According to a February study, 91 percent of small healthcare organizations suffered at least one data breach, with 24 percent of them likely resulting in medical identity theft. That list already is growing as about 100 North Shore University Hospital patients had their identities compromised, North Shore-Long Island Jewish Health System announced Thursday.
An ongoing investigation has found that an ID theft ring involved about 1,000 victims throughout the Northeast, affecting people outside of North Shore University Hospital.
The health system already informed involved patients of the ID theft. Patients who haven't gotten a letter have not been deemed victims and should not believe their personal information has been improperly accessed, North Shore-LIJ said.
However, more North Shore patients have started coming forward as ID theft victims, only after watching an Eyewitness News report last week.
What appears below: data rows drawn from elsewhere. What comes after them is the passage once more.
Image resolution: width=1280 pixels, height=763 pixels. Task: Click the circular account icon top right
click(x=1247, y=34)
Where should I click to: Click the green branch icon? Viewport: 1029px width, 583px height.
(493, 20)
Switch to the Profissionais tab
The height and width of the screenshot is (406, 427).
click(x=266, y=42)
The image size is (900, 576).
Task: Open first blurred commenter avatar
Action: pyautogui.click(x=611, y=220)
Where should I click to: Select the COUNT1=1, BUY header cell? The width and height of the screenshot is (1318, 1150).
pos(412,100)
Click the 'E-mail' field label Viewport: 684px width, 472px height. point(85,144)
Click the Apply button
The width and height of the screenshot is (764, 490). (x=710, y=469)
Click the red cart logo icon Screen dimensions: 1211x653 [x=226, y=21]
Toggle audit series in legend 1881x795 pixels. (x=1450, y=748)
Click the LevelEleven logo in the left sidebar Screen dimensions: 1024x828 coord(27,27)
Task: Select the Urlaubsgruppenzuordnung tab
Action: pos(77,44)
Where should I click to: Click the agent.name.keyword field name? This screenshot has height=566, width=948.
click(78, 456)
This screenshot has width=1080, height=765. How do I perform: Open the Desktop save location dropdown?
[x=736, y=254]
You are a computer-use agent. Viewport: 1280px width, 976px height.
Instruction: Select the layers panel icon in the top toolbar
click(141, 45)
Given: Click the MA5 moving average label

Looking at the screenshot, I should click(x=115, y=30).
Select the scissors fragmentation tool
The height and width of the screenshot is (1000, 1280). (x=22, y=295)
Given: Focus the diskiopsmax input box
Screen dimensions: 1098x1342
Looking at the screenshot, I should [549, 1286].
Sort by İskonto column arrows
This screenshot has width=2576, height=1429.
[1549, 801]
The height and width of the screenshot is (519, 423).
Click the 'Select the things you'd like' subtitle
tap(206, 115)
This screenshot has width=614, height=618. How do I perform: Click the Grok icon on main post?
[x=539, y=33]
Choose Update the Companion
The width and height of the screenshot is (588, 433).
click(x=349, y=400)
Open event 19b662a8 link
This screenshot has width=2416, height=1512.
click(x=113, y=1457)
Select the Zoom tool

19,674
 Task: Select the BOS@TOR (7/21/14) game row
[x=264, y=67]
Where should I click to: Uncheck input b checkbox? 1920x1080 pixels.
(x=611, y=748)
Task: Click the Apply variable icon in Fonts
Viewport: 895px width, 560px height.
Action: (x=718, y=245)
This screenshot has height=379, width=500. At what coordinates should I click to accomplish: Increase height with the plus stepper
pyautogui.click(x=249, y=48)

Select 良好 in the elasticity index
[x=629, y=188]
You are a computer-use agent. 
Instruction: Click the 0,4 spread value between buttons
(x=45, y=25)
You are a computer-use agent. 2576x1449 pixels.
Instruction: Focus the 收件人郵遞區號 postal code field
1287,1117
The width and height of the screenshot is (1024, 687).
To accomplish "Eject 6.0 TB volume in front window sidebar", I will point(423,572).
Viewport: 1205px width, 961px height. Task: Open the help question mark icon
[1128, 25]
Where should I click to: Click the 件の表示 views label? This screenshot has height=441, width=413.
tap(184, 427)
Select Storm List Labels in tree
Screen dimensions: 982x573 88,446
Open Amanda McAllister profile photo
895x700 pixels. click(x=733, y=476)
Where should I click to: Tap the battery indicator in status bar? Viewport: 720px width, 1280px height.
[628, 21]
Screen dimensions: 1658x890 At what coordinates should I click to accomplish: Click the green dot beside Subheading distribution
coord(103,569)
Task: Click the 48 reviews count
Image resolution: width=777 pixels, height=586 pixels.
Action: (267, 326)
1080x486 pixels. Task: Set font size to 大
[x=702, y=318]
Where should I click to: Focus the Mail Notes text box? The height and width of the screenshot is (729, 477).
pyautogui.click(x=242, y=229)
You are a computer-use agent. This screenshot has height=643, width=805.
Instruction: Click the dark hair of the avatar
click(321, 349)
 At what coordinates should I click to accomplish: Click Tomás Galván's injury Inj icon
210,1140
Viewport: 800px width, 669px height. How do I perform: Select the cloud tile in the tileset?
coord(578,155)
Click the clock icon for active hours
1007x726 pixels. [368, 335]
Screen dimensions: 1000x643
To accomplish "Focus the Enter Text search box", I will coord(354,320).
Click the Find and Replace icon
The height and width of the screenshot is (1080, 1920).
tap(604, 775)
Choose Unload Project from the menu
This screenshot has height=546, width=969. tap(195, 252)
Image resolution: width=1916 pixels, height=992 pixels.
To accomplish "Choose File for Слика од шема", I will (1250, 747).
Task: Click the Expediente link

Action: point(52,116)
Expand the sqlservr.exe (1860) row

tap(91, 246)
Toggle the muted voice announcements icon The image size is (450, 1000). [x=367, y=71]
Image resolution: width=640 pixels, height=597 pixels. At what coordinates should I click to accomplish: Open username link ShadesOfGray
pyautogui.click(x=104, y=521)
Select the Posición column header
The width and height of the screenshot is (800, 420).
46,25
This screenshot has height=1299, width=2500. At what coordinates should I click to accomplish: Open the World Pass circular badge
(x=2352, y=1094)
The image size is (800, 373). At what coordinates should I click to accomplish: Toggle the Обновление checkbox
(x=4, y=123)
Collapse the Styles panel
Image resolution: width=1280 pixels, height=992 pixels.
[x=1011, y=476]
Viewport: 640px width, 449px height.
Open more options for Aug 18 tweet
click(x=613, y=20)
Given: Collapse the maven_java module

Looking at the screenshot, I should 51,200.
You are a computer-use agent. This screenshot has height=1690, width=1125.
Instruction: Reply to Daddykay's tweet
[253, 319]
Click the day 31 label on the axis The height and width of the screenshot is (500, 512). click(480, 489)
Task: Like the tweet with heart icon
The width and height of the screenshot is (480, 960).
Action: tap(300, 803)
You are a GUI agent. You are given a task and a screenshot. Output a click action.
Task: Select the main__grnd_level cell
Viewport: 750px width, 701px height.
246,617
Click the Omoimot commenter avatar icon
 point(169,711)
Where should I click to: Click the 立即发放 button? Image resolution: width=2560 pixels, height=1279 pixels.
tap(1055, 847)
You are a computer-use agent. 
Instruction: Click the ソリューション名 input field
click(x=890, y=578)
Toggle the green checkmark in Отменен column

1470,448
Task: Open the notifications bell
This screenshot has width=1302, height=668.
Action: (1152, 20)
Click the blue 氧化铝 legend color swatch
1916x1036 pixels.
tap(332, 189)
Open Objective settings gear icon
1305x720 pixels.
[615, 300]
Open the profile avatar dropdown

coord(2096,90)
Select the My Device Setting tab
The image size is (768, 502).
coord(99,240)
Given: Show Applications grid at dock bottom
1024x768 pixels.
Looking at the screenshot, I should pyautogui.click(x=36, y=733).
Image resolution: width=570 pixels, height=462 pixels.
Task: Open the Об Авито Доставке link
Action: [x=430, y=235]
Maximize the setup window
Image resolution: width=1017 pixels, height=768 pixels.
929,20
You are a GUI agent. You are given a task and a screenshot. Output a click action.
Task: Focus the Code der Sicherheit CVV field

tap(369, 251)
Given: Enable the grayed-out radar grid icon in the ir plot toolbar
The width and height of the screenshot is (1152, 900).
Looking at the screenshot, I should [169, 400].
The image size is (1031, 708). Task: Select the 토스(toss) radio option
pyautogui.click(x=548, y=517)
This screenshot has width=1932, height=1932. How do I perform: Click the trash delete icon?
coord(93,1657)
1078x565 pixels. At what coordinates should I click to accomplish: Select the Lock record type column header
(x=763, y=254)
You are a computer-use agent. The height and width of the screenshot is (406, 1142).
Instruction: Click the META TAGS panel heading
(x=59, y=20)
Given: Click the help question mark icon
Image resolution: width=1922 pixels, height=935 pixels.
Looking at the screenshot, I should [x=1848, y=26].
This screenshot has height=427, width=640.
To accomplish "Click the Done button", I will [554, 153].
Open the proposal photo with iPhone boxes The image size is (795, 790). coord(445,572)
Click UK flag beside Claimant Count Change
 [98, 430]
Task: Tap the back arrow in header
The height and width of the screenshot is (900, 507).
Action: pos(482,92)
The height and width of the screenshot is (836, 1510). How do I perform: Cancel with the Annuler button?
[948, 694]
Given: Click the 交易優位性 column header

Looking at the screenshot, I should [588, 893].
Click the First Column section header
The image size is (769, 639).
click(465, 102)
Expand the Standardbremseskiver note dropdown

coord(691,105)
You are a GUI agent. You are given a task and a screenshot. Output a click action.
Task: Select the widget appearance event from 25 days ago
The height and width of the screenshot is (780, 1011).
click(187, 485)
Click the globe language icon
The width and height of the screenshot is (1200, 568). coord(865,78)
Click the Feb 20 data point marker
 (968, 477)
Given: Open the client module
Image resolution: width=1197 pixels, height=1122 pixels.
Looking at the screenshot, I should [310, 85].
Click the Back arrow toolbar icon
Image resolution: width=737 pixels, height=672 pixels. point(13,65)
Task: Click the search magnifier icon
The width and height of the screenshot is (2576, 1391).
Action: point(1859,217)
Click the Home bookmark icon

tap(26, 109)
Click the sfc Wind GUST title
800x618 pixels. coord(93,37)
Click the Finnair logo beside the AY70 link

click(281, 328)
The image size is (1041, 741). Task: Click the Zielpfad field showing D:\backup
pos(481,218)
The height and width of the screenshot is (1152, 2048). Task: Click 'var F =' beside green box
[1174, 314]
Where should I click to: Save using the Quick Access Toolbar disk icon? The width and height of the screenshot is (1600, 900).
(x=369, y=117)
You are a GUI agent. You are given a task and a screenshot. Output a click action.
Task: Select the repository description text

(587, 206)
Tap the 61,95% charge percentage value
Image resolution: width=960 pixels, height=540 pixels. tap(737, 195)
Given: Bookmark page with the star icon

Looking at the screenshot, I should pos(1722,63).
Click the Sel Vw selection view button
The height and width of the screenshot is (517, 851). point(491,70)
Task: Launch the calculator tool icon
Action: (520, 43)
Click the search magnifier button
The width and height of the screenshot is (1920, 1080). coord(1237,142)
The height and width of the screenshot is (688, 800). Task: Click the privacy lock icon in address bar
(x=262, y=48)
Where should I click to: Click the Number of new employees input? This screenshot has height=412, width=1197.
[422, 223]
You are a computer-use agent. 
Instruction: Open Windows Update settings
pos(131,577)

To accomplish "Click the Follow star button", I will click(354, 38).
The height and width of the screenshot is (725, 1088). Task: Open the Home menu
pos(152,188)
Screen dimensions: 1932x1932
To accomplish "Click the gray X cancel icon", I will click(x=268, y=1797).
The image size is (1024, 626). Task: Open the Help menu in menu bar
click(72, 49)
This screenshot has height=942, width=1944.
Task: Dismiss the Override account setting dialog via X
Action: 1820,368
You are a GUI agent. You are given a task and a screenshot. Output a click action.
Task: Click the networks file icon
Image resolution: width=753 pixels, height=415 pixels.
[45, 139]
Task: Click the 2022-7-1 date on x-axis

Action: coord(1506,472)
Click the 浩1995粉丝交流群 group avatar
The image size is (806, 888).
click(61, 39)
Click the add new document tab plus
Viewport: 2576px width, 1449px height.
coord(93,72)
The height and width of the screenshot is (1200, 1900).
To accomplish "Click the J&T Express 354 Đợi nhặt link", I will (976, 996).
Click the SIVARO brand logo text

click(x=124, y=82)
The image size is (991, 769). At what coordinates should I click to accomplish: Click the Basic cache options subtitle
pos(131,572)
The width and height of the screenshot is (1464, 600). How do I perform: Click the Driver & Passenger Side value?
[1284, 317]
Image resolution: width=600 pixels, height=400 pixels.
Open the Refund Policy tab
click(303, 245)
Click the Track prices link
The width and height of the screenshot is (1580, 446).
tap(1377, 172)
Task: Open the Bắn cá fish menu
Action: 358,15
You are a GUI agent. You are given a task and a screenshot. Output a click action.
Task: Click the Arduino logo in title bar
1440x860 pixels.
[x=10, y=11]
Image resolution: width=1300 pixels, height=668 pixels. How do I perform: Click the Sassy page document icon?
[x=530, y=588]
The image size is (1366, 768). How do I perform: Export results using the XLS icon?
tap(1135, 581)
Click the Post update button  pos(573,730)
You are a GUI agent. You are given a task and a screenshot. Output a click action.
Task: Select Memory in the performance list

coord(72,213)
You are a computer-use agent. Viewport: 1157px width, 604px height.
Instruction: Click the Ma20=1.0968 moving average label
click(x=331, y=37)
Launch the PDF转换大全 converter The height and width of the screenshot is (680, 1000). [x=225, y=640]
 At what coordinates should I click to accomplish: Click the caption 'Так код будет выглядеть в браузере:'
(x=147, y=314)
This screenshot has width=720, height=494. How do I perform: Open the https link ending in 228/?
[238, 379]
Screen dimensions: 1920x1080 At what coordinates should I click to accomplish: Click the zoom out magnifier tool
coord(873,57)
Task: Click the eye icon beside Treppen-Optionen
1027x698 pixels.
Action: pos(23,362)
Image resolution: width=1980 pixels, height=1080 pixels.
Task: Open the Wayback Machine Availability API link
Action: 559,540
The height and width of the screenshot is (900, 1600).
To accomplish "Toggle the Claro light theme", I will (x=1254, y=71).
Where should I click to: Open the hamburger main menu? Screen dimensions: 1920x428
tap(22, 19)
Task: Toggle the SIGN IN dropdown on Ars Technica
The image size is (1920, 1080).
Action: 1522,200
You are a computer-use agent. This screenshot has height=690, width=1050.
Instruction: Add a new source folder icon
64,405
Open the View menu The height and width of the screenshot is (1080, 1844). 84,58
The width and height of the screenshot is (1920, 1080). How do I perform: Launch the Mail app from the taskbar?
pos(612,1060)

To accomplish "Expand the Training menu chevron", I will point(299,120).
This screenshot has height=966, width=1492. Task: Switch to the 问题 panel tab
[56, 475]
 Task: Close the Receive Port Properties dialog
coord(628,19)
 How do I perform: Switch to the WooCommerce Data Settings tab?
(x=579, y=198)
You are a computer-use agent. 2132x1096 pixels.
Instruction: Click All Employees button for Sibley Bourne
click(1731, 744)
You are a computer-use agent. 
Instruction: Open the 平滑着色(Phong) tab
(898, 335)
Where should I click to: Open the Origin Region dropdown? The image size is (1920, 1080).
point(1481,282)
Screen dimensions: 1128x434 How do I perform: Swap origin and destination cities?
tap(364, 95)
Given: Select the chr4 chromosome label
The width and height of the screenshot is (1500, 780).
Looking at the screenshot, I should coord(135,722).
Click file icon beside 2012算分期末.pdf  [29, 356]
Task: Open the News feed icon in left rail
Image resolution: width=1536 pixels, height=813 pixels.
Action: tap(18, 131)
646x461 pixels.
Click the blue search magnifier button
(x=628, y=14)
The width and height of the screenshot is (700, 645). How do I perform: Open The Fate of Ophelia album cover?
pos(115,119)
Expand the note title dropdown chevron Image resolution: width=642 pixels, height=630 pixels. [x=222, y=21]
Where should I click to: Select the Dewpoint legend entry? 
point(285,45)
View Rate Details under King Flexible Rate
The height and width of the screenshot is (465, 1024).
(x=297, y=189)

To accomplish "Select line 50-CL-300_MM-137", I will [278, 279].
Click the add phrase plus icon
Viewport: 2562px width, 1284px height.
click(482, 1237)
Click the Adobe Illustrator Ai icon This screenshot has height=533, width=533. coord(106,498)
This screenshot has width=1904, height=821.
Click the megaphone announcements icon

For example, North Shore patient Denise Abdale never received a letter from the hospital and had no idea how her identify was stolen until she saw the report on the North Shore ID theft ring Wednesday night, according to WABC Eyewitness News.
A registered nurse was charged Thursday for ID theft and possessing stolen information from North Shore and an international freight company, noted the article.
Meanwhile, another privacy breach has occurred at Memorial Healthcare System (MHS), in which workers stole patient information to file false tax returns, the Florida system announced last week. The system discovered the breach Jan. 27 but didn't say how the information was accessed.
After getting the okay from law enforcement officials, the system notified potentially affected patients that former employees may have accessed their names, dates of birth and Social Security numbers between 2011 and early 2012. The personal information did not include medical records, MHS noted.